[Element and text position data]
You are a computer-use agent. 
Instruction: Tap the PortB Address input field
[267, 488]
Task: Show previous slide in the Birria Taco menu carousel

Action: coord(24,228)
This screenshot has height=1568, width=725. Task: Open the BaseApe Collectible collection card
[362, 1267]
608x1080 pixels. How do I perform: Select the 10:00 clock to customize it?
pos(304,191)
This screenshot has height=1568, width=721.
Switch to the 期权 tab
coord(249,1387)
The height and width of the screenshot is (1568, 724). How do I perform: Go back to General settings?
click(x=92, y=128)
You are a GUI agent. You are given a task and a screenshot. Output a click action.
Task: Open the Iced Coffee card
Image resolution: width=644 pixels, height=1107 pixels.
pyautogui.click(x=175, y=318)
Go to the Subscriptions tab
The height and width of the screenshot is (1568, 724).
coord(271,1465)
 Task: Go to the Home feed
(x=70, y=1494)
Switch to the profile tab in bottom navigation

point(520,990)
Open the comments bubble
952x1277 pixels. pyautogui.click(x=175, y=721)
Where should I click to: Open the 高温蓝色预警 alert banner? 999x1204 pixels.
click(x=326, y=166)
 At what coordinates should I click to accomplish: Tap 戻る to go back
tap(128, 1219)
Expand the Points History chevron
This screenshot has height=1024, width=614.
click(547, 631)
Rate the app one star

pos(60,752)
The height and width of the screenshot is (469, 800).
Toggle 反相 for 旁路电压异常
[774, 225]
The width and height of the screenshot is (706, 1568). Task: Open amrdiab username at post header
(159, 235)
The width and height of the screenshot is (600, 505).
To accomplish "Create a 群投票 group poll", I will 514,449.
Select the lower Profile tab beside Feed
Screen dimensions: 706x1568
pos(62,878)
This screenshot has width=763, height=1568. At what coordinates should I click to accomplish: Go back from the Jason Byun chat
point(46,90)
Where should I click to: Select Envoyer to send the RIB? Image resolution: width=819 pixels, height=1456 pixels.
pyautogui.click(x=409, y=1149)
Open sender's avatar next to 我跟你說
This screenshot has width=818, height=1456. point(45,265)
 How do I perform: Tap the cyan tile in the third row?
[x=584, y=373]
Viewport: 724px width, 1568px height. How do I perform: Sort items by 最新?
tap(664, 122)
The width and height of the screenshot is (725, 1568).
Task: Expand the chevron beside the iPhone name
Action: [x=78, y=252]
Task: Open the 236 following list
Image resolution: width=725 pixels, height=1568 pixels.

PROBLEM DESCRIPTION
Reproduce each line of the data above verbatim, from first to last.

RESULT OF THE EXERCISE
You are a computer-use agent. 
Instruction: Tap the PortB Address input field
[267, 488]
Task: Show previous slide in the Birria Taco menu carousel

Action: coord(24,228)
This screenshot has height=1568, width=725. Task: Open the BaseApe Collectible collection card
[362, 1267]
608x1080 pixels. How do I perform: Select the 10:00 clock to customize it?
pos(304,191)
This screenshot has height=1568, width=721.
Switch to the 期权 tab
coord(249,1387)
The height and width of the screenshot is (1568, 724). How do I perform: Go back to General settings?
click(x=92, y=128)
You are a GUI agent. You are given a task and a screenshot. Output a click action.
Task: Open the Iced Coffee card
Image resolution: width=644 pixels, height=1107 pixels.
pyautogui.click(x=175, y=318)
Go to the Subscriptions tab
The height and width of the screenshot is (1568, 724).
coord(271,1465)
 Task: Go to the Home feed
(x=70, y=1494)
Switch to the profile tab in bottom navigation

point(520,990)
Open the comments bubble
952x1277 pixels. pyautogui.click(x=175, y=721)
Where should I click to: Open the 高温蓝色预警 alert banner? 999x1204 pixels.
click(x=326, y=166)
 At what coordinates should I click to accomplish: Tap 戻る to go back
tap(128, 1219)
Expand the Points History chevron
This screenshot has height=1024, width=614.
click(547, 631)
Rate the app one star

pos(60,752)
The height and width of the screenshot is (469, 800).
Toggle 反相 for 旁路电压异常
[774, 225]
The width and height of the screenshot is (706, 1568). Task: Open amrdiab username at post header
(159, 235)
The width and height of the screenshot is (600, 505).
To accomplish "Create a 群投票 group poll", I will 514,449.
Select the lower Profile tab beside Feed
Screen dimensions: 706x1568
pos(62,878)
This screenshot has width=763, height=1568. At what coordinates should I click to accomplish: Go back from the Jason Byun chat
point(46,90)
Where should I click to: Select Envoyer to send the RIB? Image resolution: width=819 pixels, height=1456 pixels.
pyautogui.click(x=409, y=1149)
Open sender's avatar next to 我跟你說
This screenshot has width=818, height=1456. point(45,265)
 How do I perform: Tap the cyan tile in the third row?
[x=584, y=373]
Viewport: 724px width, 1568px height. How do I perform: Sort items by 最新?
tap(664, 122)
The width and height of the screenshot is (725, 1568).
Task: Expand the chevron beside the iPhone name
Action: [x=78, y=252]
Task: Open the 236 following list
Image resolution: width=725 pixels, height=1568 pixels.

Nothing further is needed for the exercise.